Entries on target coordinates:
— START —

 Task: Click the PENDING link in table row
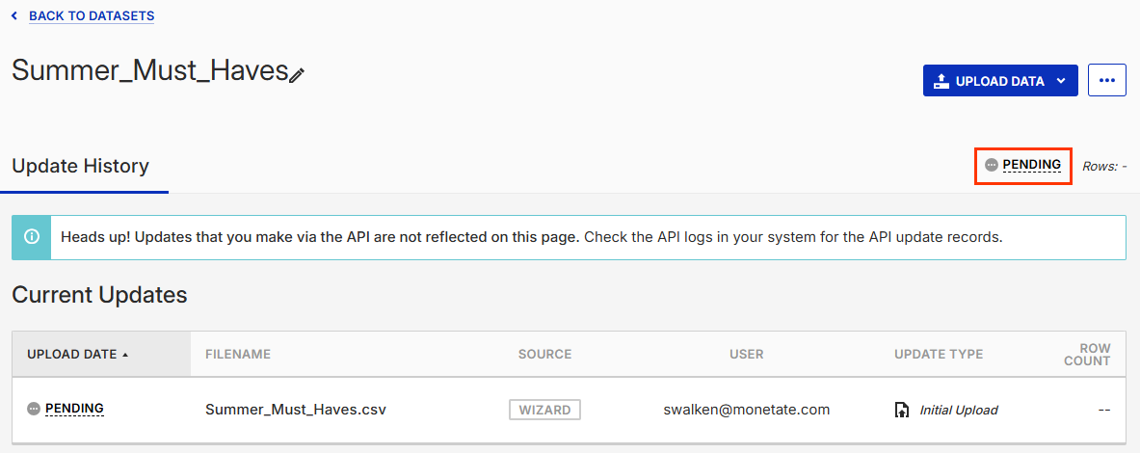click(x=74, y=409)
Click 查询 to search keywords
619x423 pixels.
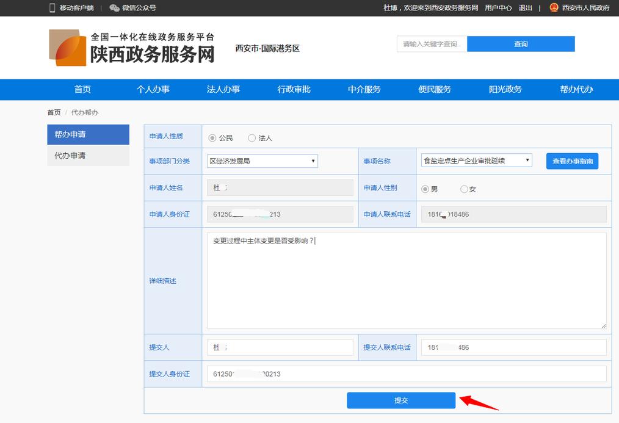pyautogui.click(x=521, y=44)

— END —
— START —

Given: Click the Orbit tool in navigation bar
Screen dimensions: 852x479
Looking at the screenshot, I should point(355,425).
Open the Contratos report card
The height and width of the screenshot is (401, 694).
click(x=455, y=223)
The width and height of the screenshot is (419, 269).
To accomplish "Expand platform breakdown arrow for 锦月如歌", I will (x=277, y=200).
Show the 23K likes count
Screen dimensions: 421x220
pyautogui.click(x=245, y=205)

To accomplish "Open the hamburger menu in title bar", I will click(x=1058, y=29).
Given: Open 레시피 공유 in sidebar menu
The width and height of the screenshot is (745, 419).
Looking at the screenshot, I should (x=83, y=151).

— END —
— START —

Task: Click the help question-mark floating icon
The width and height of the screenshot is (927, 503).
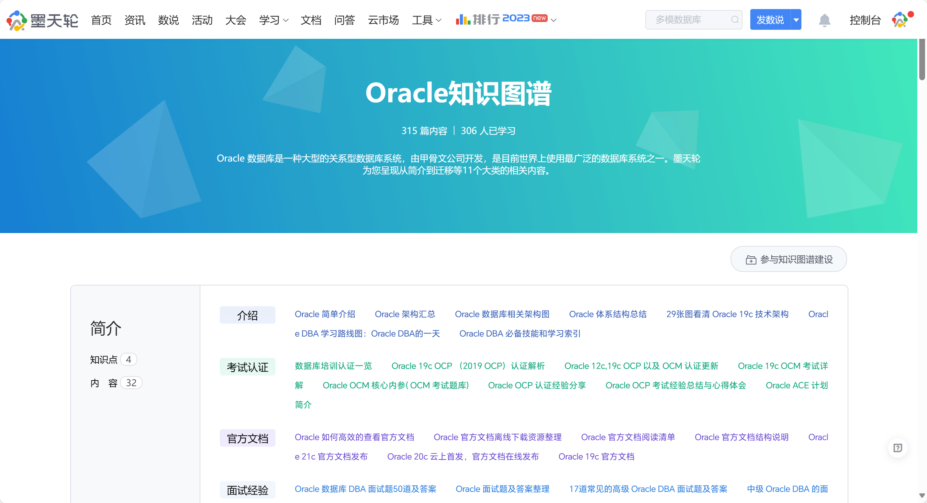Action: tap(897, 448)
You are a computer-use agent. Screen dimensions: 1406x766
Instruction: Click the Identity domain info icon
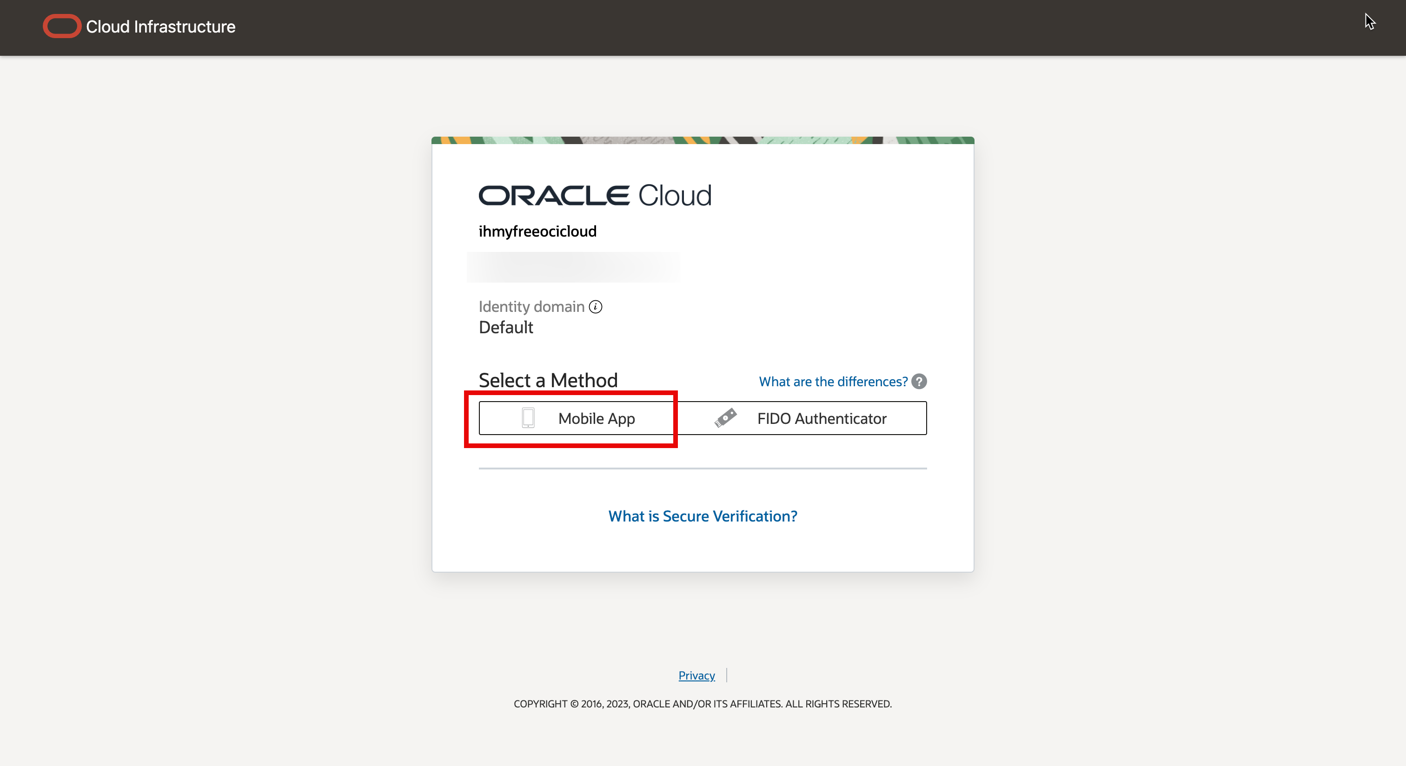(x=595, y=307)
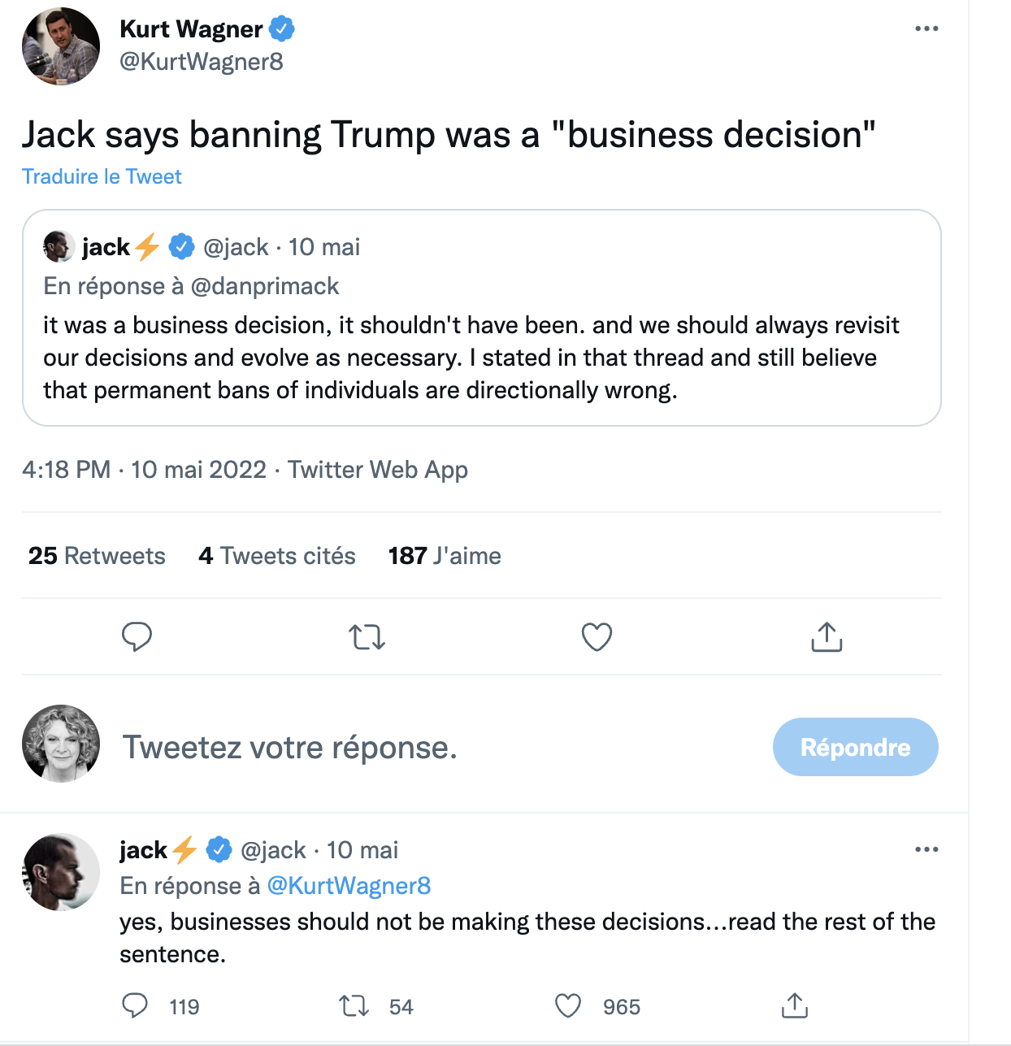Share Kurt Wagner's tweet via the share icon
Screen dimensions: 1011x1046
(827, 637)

— END —

What is required
Convert the records between the line containing "will click(x=1058, y=29)." and the line containing "Looking at the screenshot, I should (x=83, y=151).", inclusive, into a two-column CSV with the columns request and answer. Give one row per request, putting each field in quotation marks and replacing any line breaks with spaces.

Solution to this problem
request,answer
"To accomplish ""Open the hamburger menu in title bar"",","I will click(x=1058, y=29)."
"Given: Open 레시피 공유 in sidebar menu The width and height of the screenshot is (745, 419).","Looking at the screenshot, I should (x=83, y=151)."